Funding must be used in alignment with the funding priorities. We encourage organizations to think about the intersection of issues with racial healing and justice work. However, if an organization would like to use the funds to support direct service work, for example, a food pantry – that would not be eligible.

Will art-based projects be considered and given equal importance as any project?

Absolutely. Projects will be evaluated like any other project based on the following criteria:

  1. Funding priorities
  2. Community engagement
  3. Alignment with community needs
  4. Capacity/Infrastructure to implement proposal
  5. Budget proposal
  6. Outcomes

Cost Questions

Can I include indirect cost?

Yes, up to 10%.

What are allowable costs?

Allowable costs are charges incurred by your organization to support the implementation of a grant award. The Field Foundation follows guidelines stipulated by IDHS; costs must meet the following general criteria to be allowable:

  1. Be necessary and reasonable for your organization to implement the grant award
  2. Be allocable to the grant award under the provisions of the applicable cost principles
  3. Be consistent with policies and procedures that apply uniformly to grant awards and other activities of your organization
  4. Treat direct and indirect costs consistently
  5. Be in accordance with generally accepted accounting principles (GAAP)
  6. Not used to meet the cost sharing or matching requirements of another grant award.
  7. Be adequately documented
  8. Incurred during the period performance and consistent with the approved award budget

To learn more visit Allowable Costs page, and to view the Allowable Costs Presentation click here.

Are there any costs that are not allowed as part of this grant?

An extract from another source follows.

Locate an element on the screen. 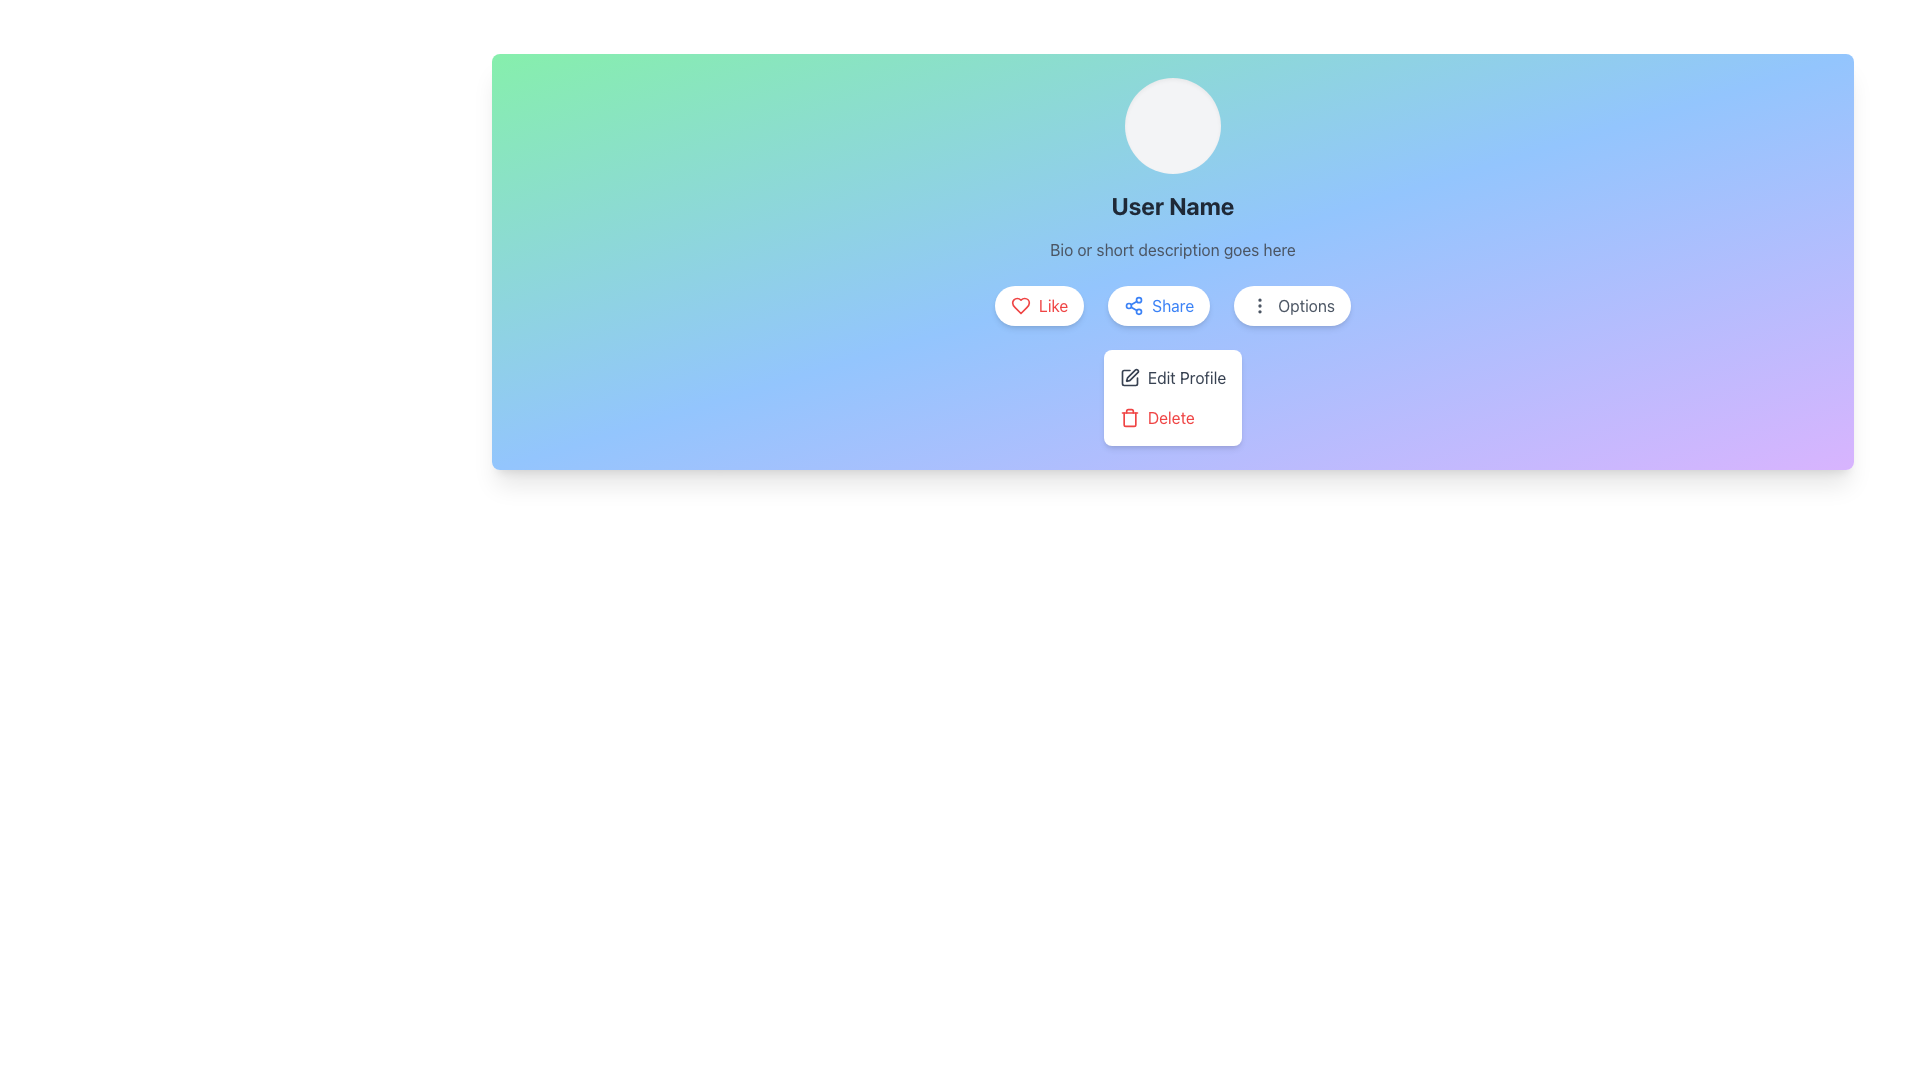 Image resolution: width=1920 pixels, height=1080 pixels. the share button located below the user profile section, positioned between the 'Like' button and the 'Options' button is located at coordinates (1159, 305).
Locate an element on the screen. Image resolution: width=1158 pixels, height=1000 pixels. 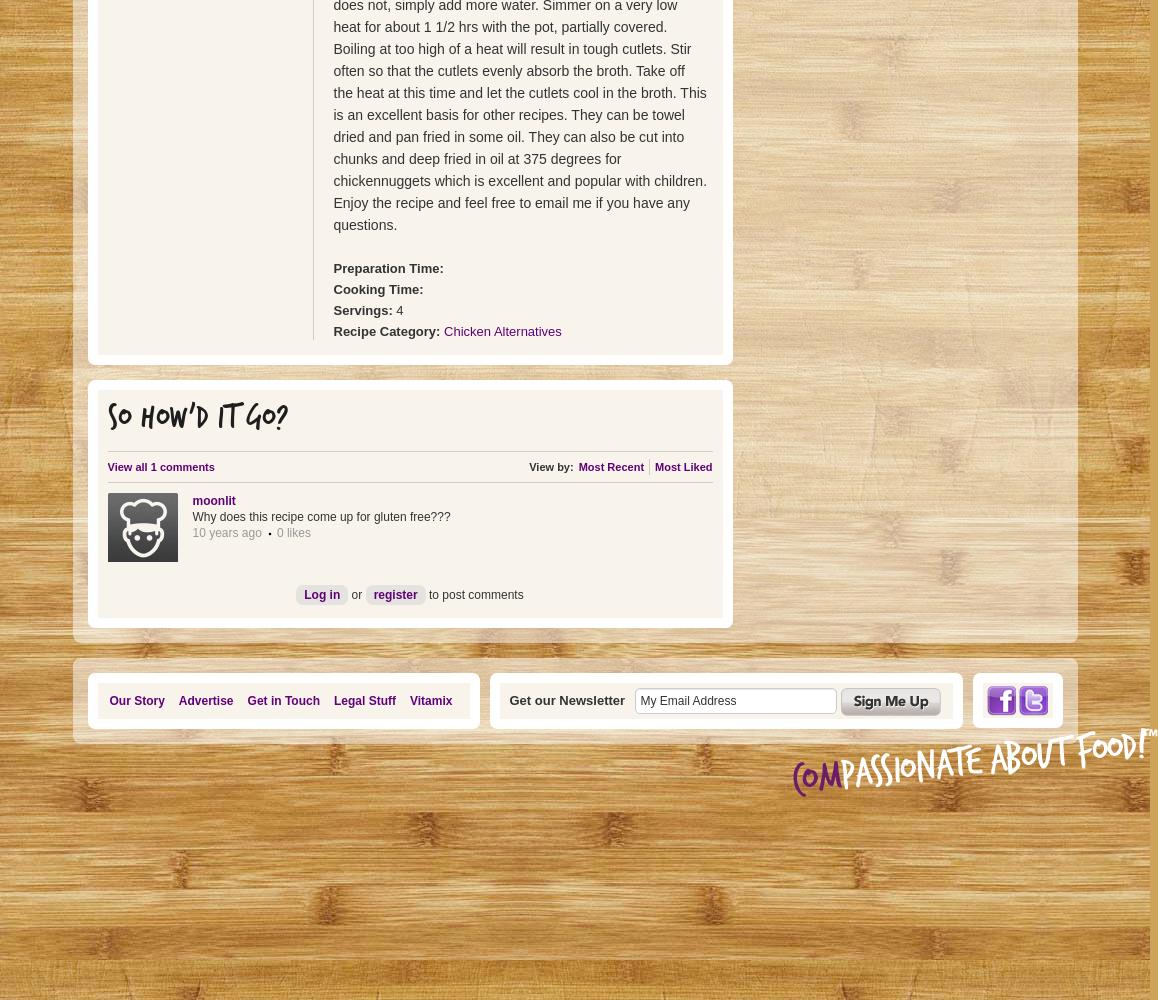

Typically, unallowable costs include:

  1. Advertising costs – unless necessary to meet the requirements of the sponsored agreement.
  2. Alcohol costs – strictly unallowed
  3. Fundraising costs – including financial campaigns, endowment drives, solicitation of gifts and similar expenses that are typically incurred to raise capital or obtain contributions.
  4. Insurance costs – insurance to protect against defects in the institution’s materials or workmanship are unallowable. Losses which could have been covered by insurance are unalloyed unless expressly allowed by the sponsor.
  5. Recruiting costs – including wanted advertising, special emoluments, fringe benefits and salary allowances incurred to attract professional personnel from other institutions.
  6. Selling and marketing costs – only allowable as a direct cost when approved by the awarding agency and deemed necessary for the performance of the award.
  7. Lobbying costs – strictly unallowed.

To learn more about unallowed costs visit the State of Illinois Code and the Uniform Guidance: Unallowed Costs.

Can we use funding and expenses from before December notification to reimburse ourselves?

Organizations may charge against the grant starting November 1 as long as it’s in direct connection with the grant proposal.

GATA Questions

Do we need to be GATA certified?

No.  GATA certification is not required for applications to Region 5.